Six présumés trafiquants opérant dans le commerce illégal d’ivoire ont été interpellés dans un hôtel, à Abidjan, dans la commune de Marcory. C'était le dimanche 31 octobre 2021, alors qu'ils s’apprêtaient à écouler la marchandise. Ils ont été déférés devant le tribunal de 1ère instance d’Abidjan-Plateau, le vendredi 5 novembre 2021.

Ces hommes ont été arrêtés avec en leur possession 11 défenses d’ivoire pour une masse de 37,6 kilos. Cette arrestation est le fruit de la collaboration entre l’Unité de lutte contre la Criminalité Transnationale Organisée (UCT), le ministère des Eaux et Forêts (MINEF) et Eagle Côte d’Ivoire, dont ils ont bénéficié de l’assistance technique. Toutefois, cette opération a connu quelques péripéties due à l’intervention inattendue d’une bande armée de fusils d’assauts affirmant appartenir à la section enquête du Centre de Coordination des Décisions Opérationnelles (CCDO).

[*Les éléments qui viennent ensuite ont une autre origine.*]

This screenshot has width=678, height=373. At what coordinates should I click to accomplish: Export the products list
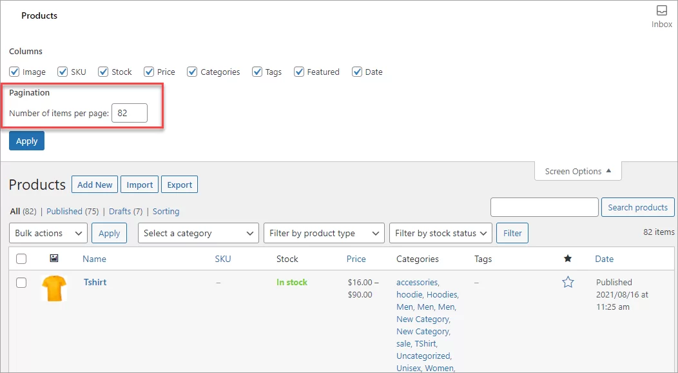point(179,184)
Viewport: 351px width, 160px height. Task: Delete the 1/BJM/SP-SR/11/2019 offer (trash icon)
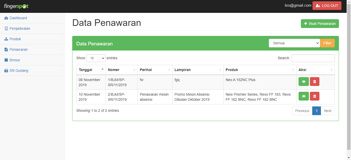tap(315, 82)
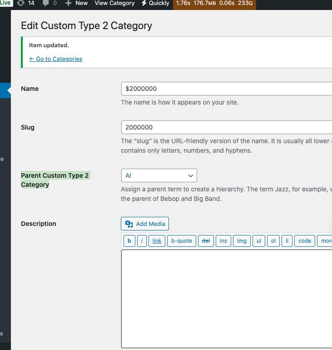The width and height of the screenshot is (332, 350).
Task: Click the bold b toolbar button
Action: [129, 241]
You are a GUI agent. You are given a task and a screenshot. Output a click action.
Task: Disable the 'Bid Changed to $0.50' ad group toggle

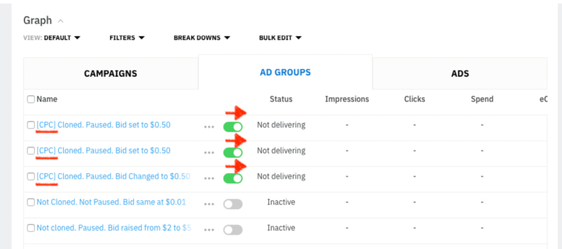[x=233, y=178]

Les quatre personnes arrêtées en flagrant délit de détention et de commercialisation de pointes d’ivoire à Marcory sont spécialisées en la matière. Ils ont été interpellés au moment où ils entendaient procéder à la vente desdits ‘’trophées’’ de chasse. Les ivoires saisis proviendraient essentiellement du Burkina-Faso, pays voisin à la Côte d’Ivoire. Un fait qui soulève la grande question de la porosité des frontières terrestres. C’est en début de matinée de ce dimanche que les hommes de l’UCT et ceux du MINEF, avec l’appui technique de Eagle-CI, une ONG spécialisée dans la lutte contre le trafic des espèces protégées sont arrivés dans l’hôtel où étaient retranchés les trafiquants avec les ivoires.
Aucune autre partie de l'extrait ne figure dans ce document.